Literature on the durability of post-varicocelectomy improvements in semen parameters is scarce. Existing studies focus on improvement of semen quality and pregnancy rate within 3–12 months of the repair. Masterson et al described that men with TMSC <5 million can expect the largest improvement in TMSC within 3–6 months postoperatively, but only minimal improvement thereafter.8 Fukuda et al found that after improvement from baseline to three months postoperatively, there was no significant difference between semen parameters at three and 12 months post-varicocelectomy. 10 The importance of our study lies in suggesting that these improvements in spermatogenesis are not transient. Although they may not increase substantially from levels at three months, they are certainly maintained well past this period, and past one year postoperatively.

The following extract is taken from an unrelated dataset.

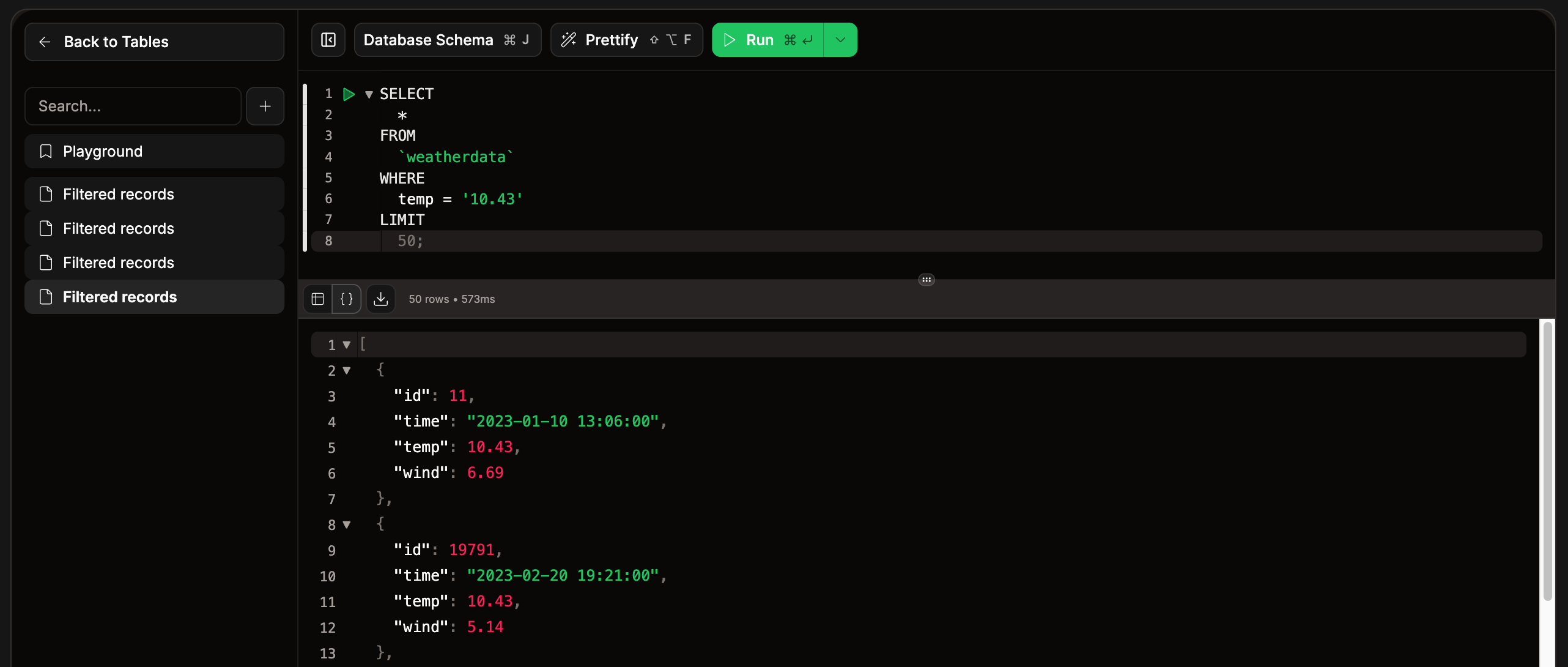The image size is (1568, 667).
Task: Prettify the SQL query
Action: pos(611,39)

Although our study has some strengths, which include that physical exams and surgical procedures were performed by a single surgeon and that the semen analysis was done by a single lab technician, some limitations include the inherent boundaries of a retrospective study and a small sample size, in which several patients were lost to followup at either three or six months. This decreases the power of the study and affects its ability to reach statistically significant results.

Moreover, this study may have a selection bias, as patients with longer followup may have been persistently concerned with their fertility and patients who failed to follow up with semen analysis for a period ≥12 months might be those with the best response to the varicocelectomy or may have achieved pregnancy. It is worth mentioning that, from the patients that were excluded (n=39) due to incomplete followup, the median TMSC at three months postoperatively was 13.4 (5.0–18.2) million sperm, which was not statistically significant compared to the analyzed cohort (p=0.948). Although the TMSC reported during the same period was similar to that the 18 patients presented in our study, the semen parameter values and fertility rate are difficult to assess, and it might be possible that the excluded patients had a significant semen improvement after three months that was not measured. We expect other studies that include a wider range of semen parameters (i.e., semen reactive oxygen species and DNA fragmentation) to help better assess this.11

Furthermore, an improvement in semen quality may not translate into improved pregnancy rate. Thus, further multi-centric studies that use a prospective methodology should be performed to assess microsurgical subinguinal varicocelectomy long-term changes in semen parameter (i.e., volume, TMSC, concentration, and total motility), semen reactive oxygen species and DNA fragmentation, pregnancy rate (both natural and assisted), and the effect on the hypothalamic-pituitary-gonadal axis.11

Conclusions

Our study suggests that microscopic subinguinal varicocele repair can result in clinically relevant improvements of semen quality that are durable in quality and maintained for periods ≥12 months postoperatively. Further studies should be performed to confirm our findings.

Footnotes

Competing interests: Dr. Patel has been an advisory board member for Aytu BioScience. Dr. Ramasamy has been a consultant for Acerus, Aytu BioScience, and Boston Scientific. The remaining authors report no competing financial or personal interests related to this work.